What are modulations of differentiated and defifferentiated SMC?
Working model
- Communication between trophoblasts and vascular wall. Trophoblast stimulates VSMC to release factors which recruit more trophoblasts.
- Trophoblasts induce VSMC apoptosis
- Endovascular trophoblasts interact with Vascular endothelial cells
- Interstitial trophoblasts produce factors which interact with VSMCs
- Trophoblast conditioned media stimulates factors e.g PDGF which is important for regulating de-differentiation of VSMCs and stimulates metalloproteinases to breakdown elastin in the wall and produce elastin derived peptides which are chemoattractants for trophoblasts.
Difficulties in Studying pre-eclampsia human pregnancy
Humans
Studies on term placentae
– Organ at the end of its functional life
– Terminally differentiated
– Good for transport studies
First trimester most appropriate
– Limited availability
– Pregnancy outcome not known
– Legal and ethical issues Placental
The manifestation of preclampsia symptoms is at 20 weeks , whereas etiology of spiral artery remodeling happens earlier so it is harder to diagnose and detect earlier on
First trimester studies of pregnancies with spiral artey related pathologies
In first trimester, can determine spiral artery resistance. In a pregnancy with higher uterine artery resistance, the embryo has an increased chance of developing abnormally if the pregnancy continues.
Of a normal uterine artery resistance then pregnancy is likely to not have complications.
FGR = fetal growth restriction
High RI is a problem because…
High RI group – decreased endovascular trophoblast invasion and artery plugging.
Not all high resistant pregnancies develop pregnancy complications.
High-RI EVT are less invasive:
- Is there poor trophoblast migration/invasion in these pregnancies? – look for spiral artery plugging
- The more trophoblast plugging, less likely to have complications
Experiment shows there is a significant reduction in the ability of trophoblasts to migrate out of decidua with high-RI. if trophoblast can’t migrate out of the decidua then it is less likely to remodel maternal spiral artery.
High RI EVT are more sensitive to apoptic stimuli
Trophoblasts express:
- TNF, FasL or sFasL and TNF-related apoptosis-inducing ligand (TRAIL)
- Trophoblast also express the receptors
-Normal part of placental development increases after week 40
-Exaggerated in placental diseases such as pre-eclampsia (PE) and fetal growth restriction (FGR)
-Normally EVT are resistant to apoptotic stimulation
A small time difference between high and low-risk pregnancy would have a significant effect on the extent of apoptosis in a particular tissue.
The kinetic curve shows a shift towards the right from high à normal RI pregnancy showing an increase in resistance to apoptotic stimuli= in high resistance index pregnancy there is less resistance to apoptosis.

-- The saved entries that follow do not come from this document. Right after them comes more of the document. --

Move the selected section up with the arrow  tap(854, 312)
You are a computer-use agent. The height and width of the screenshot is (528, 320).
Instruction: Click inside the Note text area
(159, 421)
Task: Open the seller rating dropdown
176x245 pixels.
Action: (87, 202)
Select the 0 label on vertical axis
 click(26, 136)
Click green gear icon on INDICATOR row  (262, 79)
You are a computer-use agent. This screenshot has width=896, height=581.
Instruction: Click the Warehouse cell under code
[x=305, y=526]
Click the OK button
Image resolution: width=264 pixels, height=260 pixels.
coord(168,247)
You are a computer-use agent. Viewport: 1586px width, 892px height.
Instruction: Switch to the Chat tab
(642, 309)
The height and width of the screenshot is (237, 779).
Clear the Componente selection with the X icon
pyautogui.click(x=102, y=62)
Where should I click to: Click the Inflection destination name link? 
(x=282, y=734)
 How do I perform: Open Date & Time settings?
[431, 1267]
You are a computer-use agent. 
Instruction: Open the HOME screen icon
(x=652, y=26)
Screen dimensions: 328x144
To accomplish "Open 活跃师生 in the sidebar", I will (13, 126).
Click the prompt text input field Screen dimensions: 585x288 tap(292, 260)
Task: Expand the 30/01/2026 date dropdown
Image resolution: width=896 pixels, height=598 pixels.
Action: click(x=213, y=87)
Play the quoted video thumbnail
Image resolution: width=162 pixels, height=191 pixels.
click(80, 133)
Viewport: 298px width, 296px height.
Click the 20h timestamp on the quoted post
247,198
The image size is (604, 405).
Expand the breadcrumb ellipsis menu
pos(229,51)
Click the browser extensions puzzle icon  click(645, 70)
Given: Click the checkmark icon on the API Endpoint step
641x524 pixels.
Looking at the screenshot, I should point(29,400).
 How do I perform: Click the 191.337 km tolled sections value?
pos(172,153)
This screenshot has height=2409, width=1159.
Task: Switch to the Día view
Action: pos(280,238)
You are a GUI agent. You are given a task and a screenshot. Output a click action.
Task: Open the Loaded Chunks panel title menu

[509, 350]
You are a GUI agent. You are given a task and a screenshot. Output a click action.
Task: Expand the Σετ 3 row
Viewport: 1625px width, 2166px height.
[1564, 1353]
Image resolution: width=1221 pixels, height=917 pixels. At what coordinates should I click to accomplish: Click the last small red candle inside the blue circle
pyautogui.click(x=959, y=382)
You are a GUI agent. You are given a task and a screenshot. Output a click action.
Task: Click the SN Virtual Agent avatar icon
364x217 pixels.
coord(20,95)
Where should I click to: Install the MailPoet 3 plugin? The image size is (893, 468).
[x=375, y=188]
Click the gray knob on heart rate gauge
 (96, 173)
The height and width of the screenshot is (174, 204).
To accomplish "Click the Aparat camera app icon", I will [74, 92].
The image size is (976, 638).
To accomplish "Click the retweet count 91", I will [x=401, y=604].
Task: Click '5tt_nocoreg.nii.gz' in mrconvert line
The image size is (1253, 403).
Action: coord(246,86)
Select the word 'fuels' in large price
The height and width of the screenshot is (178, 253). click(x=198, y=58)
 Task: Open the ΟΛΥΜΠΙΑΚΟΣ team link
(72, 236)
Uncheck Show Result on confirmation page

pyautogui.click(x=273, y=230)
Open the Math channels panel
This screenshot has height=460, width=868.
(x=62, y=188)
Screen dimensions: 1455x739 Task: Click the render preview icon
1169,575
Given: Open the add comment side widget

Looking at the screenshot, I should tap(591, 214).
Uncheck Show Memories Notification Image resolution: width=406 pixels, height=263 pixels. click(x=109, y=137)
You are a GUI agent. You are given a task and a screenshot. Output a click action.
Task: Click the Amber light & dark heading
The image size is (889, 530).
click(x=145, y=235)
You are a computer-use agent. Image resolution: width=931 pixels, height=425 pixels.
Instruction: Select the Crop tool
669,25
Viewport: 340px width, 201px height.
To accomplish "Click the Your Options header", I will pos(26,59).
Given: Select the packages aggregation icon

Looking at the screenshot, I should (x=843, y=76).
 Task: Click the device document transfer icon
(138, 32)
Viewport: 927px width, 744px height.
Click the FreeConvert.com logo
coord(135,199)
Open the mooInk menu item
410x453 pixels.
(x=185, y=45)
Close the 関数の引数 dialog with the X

Correlation between resistance and sensitivity to apoptosis on the right graph.
Sensitisation of first trimester EVT by inhibition of NO synthesis
Failure to synthesise NO in pregnancies occur in pre-eclampsia patients.
NO involved in maintaining normal preganancy.
L-NAME is an inhibitor of NO synthases and in the presence of L-NAME there is some degree of apoptosis.
In the presence of apoptosis inducers such as Fas, TNF and TRAIL there isn’t little bit apoptosis taking place.
If you add NO inhibitor to apoptosis inducers then significant increase in apoptosis.
In high risk group adding L-NAME has no significant effect but by adding NO donor may reduce the sensitivity of these cells to apoptosis. NO donor overcomes pathways that induce apoptosis. Pregnancies with high risk may have an abnormality to produce NO or to respond to it.